**Dataset entries:**

'''

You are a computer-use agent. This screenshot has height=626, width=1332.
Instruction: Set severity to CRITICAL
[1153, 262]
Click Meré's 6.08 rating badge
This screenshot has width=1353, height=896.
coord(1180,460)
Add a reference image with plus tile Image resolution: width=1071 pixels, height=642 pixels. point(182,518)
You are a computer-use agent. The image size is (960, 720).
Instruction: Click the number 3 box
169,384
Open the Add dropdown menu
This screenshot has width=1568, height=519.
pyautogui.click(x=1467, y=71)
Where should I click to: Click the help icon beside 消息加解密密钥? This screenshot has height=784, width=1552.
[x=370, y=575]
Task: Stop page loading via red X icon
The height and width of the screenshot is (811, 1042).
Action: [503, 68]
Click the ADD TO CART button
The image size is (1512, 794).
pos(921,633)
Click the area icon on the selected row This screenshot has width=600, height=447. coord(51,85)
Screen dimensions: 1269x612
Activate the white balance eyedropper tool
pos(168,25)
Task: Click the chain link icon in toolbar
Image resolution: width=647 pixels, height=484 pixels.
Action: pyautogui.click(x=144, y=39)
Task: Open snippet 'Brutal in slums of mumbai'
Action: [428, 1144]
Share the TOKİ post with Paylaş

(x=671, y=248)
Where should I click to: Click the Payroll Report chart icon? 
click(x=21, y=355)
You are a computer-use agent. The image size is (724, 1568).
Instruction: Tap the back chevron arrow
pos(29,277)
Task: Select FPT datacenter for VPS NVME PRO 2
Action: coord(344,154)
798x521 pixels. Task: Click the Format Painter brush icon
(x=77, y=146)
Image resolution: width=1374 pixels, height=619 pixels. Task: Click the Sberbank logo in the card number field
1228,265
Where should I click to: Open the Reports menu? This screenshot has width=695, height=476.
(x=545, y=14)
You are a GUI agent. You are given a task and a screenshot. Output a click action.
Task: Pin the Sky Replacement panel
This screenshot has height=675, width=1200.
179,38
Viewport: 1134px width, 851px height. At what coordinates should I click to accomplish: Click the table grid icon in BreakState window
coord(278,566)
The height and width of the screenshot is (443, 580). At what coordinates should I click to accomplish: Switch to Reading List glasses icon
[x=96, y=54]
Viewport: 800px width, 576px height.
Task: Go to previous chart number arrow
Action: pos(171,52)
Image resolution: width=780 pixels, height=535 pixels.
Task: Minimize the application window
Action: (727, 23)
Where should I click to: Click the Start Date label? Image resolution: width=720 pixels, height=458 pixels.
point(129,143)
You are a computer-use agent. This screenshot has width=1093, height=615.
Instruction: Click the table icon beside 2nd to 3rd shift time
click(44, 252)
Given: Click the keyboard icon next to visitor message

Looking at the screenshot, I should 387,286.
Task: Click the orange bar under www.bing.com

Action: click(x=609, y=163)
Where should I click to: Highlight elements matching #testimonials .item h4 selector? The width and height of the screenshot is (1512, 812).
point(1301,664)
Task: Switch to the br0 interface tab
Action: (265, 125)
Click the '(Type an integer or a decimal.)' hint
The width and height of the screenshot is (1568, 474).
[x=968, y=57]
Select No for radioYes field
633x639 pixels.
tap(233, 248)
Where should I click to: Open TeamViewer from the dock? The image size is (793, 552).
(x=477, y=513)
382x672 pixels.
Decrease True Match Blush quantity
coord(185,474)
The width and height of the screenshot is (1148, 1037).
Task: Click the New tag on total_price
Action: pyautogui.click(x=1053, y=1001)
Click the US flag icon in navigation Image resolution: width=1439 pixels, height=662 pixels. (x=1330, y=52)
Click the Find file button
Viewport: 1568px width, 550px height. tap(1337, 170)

'''

Which lines should be output? Exactly those from the first line of the data through the line containing "Task: Click the chain link icon in toolbar", inclusive.

**Task output:**
You are a computer-use agent. This screenshot has height=626, width=1332.
Instruction: Set severity to CRITICAL
[1153, 262]
Click Meré's 6.08 rating badge
This screenshot has width=1353, height=896.
coord(1180,460)
Add a reference image with plus tile Image resolution: width=1071 pixels, height=642 pixels. point(182,518)
You are a computer-use agent. The image size is (960, 720).
Instruction: Click the number 3 box
169,384
Open the Add dropdown menu
This screenshot has width=1568, height=519.
pyautogui.click(x=1467, y=71)
Where should I click to: Click the help icon beside 消息加解密密钥? This screenshot has height=784, width=1552.
[x=370, y=575]
Task: Stop page loading via red X icon
The height and width of the screenshot is (811, 1042).
Action: [503, 68]
Click the ADD TO CART button
The image size is (1512, 794).
pos(921,633)
Click the area icon on the selected row This screenshot has width=600, height=447. coord(51,85)
Screen dimensions: 1269x612
Activate the white balance eyedropper tool
pos(168,25)
Task: Click the chain link icon in toolbar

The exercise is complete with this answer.